[Data to process — start]
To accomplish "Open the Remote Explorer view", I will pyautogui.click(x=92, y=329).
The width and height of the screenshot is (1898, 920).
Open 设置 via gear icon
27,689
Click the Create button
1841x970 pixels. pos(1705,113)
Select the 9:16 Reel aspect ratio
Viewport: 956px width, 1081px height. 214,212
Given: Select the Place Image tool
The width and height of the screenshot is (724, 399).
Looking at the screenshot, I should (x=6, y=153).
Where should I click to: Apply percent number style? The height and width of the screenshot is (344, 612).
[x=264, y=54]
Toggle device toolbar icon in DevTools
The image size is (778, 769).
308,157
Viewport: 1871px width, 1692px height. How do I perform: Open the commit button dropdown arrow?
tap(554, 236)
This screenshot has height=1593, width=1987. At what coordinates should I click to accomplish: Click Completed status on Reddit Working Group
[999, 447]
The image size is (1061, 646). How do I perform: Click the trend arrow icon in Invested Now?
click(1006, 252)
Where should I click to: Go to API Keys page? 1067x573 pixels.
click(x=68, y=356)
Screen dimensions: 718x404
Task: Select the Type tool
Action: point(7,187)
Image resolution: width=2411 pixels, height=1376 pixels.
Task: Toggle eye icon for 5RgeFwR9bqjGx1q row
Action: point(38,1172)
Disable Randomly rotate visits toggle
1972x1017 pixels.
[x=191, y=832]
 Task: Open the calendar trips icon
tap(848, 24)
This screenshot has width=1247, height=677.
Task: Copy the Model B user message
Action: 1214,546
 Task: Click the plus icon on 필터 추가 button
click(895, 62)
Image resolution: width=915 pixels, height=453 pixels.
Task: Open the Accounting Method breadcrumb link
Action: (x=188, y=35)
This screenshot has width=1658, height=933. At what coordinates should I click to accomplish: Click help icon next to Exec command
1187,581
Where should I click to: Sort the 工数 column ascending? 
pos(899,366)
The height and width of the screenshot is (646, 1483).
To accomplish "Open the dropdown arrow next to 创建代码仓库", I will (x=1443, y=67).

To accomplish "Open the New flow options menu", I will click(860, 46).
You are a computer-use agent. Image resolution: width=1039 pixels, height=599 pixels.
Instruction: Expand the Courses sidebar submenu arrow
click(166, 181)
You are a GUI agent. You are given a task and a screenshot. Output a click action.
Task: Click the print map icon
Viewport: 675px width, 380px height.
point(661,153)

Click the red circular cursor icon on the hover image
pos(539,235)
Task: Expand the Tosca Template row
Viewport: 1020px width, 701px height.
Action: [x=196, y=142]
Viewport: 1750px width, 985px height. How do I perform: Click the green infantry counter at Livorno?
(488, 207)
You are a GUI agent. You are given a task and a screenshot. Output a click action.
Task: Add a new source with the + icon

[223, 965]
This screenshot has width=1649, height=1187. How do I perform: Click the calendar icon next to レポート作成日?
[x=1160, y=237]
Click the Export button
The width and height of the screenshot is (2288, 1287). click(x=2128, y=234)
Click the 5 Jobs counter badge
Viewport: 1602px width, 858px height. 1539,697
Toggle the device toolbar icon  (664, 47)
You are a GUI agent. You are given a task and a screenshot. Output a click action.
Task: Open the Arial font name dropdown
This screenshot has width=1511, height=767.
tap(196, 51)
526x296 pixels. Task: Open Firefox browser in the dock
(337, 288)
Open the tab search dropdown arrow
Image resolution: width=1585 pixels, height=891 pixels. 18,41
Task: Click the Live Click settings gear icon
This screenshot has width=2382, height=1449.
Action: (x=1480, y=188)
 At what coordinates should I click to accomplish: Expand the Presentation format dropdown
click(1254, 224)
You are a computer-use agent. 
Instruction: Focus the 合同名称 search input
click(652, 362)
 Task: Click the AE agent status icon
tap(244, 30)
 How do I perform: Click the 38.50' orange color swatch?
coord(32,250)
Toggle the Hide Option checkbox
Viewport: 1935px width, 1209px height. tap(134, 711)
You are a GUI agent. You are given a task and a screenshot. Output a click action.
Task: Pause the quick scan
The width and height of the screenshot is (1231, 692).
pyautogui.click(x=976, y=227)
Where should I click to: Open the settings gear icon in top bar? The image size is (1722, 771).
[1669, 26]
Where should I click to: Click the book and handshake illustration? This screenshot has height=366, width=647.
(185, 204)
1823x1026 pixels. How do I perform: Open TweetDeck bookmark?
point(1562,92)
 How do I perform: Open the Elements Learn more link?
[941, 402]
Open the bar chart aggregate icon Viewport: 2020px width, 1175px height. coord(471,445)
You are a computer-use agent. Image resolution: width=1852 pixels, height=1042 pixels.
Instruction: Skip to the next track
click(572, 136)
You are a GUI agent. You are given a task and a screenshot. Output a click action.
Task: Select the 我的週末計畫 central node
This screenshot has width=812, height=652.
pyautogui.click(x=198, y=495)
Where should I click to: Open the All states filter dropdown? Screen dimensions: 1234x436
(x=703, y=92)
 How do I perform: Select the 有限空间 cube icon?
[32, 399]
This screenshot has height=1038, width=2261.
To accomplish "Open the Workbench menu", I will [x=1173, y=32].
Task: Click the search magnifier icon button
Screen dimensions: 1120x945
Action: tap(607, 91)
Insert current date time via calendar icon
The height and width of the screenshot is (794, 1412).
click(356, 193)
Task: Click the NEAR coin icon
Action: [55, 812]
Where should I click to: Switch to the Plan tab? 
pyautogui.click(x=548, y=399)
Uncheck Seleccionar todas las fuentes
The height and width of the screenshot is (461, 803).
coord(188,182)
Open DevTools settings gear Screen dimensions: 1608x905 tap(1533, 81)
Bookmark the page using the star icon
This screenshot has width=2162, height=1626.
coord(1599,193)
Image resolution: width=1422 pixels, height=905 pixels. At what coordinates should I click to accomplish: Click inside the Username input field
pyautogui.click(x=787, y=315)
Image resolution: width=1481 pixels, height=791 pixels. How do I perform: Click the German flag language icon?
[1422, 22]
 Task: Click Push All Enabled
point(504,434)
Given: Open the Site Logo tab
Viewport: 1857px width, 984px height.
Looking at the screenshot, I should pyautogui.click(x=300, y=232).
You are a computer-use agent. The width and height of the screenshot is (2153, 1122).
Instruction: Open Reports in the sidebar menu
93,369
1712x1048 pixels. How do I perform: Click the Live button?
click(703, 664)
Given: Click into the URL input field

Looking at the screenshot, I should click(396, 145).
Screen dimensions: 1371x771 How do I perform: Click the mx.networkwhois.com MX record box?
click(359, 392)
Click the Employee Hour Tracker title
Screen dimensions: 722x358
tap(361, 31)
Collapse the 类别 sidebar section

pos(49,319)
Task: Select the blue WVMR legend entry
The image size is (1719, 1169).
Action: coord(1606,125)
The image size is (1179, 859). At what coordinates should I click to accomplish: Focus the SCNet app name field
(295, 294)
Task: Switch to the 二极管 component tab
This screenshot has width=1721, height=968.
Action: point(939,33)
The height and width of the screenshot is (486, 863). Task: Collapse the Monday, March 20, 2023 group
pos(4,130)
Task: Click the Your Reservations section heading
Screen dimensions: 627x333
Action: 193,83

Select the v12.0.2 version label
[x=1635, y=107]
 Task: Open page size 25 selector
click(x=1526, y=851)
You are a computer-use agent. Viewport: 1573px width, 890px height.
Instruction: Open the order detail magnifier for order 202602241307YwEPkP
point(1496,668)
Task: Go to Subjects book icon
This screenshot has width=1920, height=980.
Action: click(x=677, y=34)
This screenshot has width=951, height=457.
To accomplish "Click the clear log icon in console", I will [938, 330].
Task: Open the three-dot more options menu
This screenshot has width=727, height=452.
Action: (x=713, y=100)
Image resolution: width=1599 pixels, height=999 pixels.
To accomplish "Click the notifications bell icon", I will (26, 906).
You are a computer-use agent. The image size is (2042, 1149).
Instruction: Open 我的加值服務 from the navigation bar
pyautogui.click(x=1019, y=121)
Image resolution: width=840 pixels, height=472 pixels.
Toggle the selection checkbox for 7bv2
[Data to process — finish]
** Assignment **
From the listing, copy each line containing the word "device".

** Answer **
Toggle device toolbar icon in DevTools
Toggle the device toolbar icon  (664, 47)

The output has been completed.